In search of greater breadth and balance

21st November 1997, 12:00am
Simon Midgley speaks to a college principal who is totally committed to a 14-19 curriculum

BRENDA WITTED, principal of Countesthorpe Community College in south-east Leicestershire, passionately believes in the value of lifelong learning, a 14-19 curriculum and the merits of establishing a new national school-leaving diploma recognising vocational and academic achievement.

But she feels that the reluctance of universities to recognise the value of non-traditional vocational courses and qualifications could be a major obstacle to speedy reform of pre and post-16 education.

At Ms Witted’s college there are child-centred and community-based approaches to learning that earned it national prominence in the Seventies and Eighties.

Today, the 840-student college is managed along more traditional lines, although children and staff are still on first name terms and there is no uniform or lesson bell. Adult learners from local villages study at the college alongside teenagers or in evening classes.

Ms Witted feels that the universities call the tune on acceptable entry qualifications. They regard A-levels as the gold standard and GCSEs as the best predictor of future achievement. Many of the older institutions, she believes, have been slow to recognise the virtues of general national vocational qualifications or other non-traditional qualifications.

At the college, students can opt to study units from the foundation GNVQ course pre-16 and Intermediate and Advanced GNVQs post-16, alongside GCSEs and A-levels.

“Some universities have no understanding of what a merit at GNVQ Advanced involves - they are seeking distinctions,” says Ms Witted. “They would not be asking A-level students to come with straight As. That is what they are asking GNVQ students.”

She feels that attitudes to GCSEs are still underpinned by a nostalgia for the old days of O-levels. “Everybody still looks at A to C grades as being the equivalent of O-level. We talk about Intermediate GNVQ being the equivalent of four grade Cs at GCSE.

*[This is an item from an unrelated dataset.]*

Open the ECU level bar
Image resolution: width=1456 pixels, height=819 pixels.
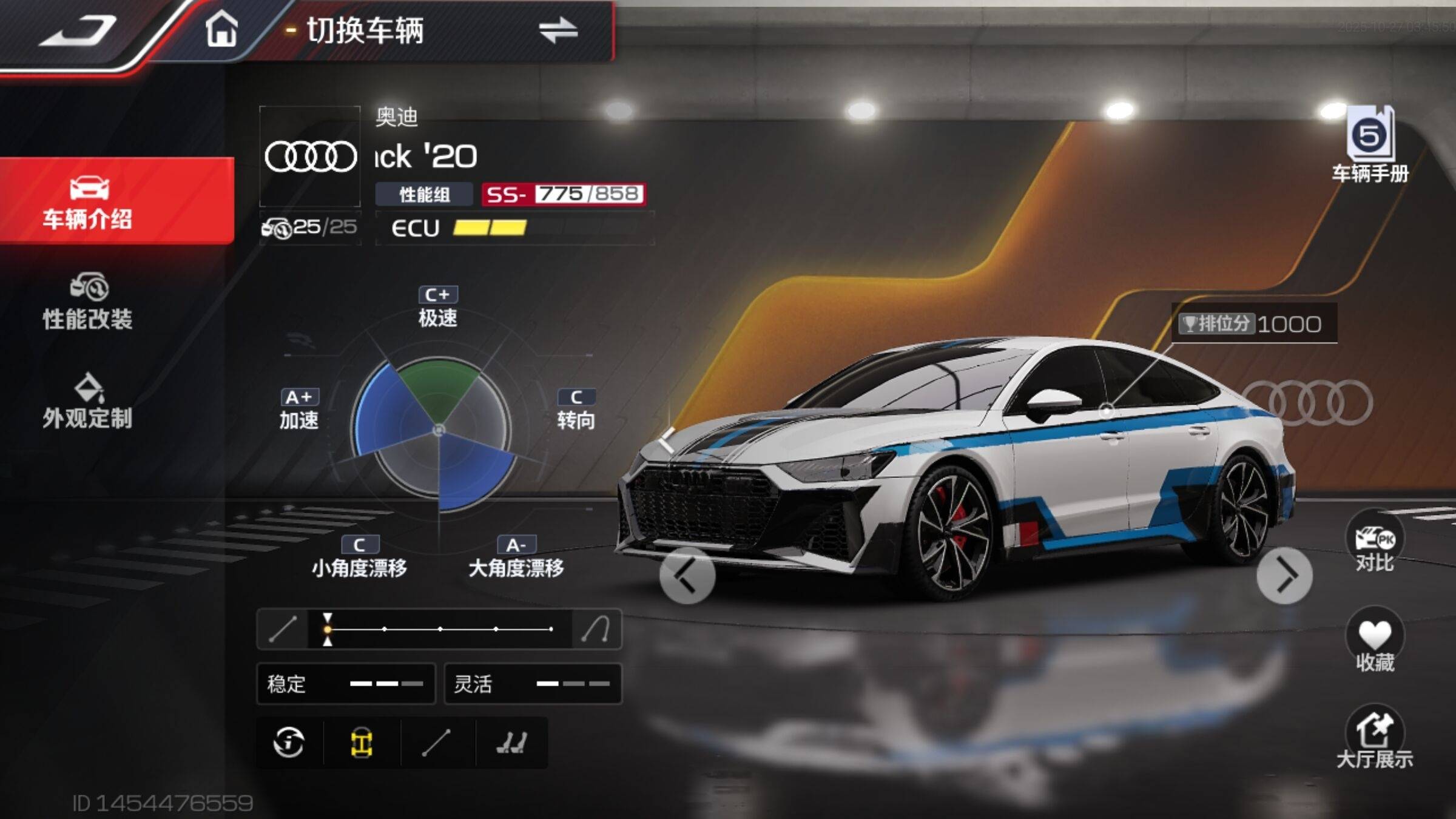coord(514,228)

“Unless we introduce something that has a very different structure, we will never be able to move forward, and young people who do well within their own ability range will still feel that they’re failures.

“If you take the league tables everything is measured by the numbers of A to C grades. Until you have some value-added information on the ethnic origins and socio-economic factors affecting the cohorts, a school which is doing brilliantly by their youngsters is not recognised unless they have got 65 per cent A to Cs. This is where things need to change.”

Ideally, she would like to move to a system offering greater breadth and balance post-16, with varying levels of achievement.

Much could be learned, Ms Witted believes, from GNVQ assessment procedures such as monitoring, recording and carefully processing what students are able to do, rather than measuring their achievements by a three-hour test at the end of two years.

There is also tension, she says, between students working simultaneously towards GNVQ qualifications and GCSEs or A-levels. The latter involves a relatively traditional means of teaching and assessment, whereas the former requires students researching, recording and taking part in work experience placements. GNVQs can involve students missing some A-level teaching in order to complete their task-based assignments. It is not easy to marry up the vocational with the academic, she says.

Mary Neath, Countesthorpe’s GNVQ co-ordinator, says that young people working towards both GNVQs and GCSEs or A-levels are often under additional pressure because they have to master the contrasting styles of learning.

The pressures of being continuously assessed, having to demonstrate key skills and to pass all parts of a GNVQ also make it, in some ways, a more time-consuming and demanding route to take.

Mrs Neath believes that some assessment is necessary at stages in students’ educational careers to give them benchmarks of achievement.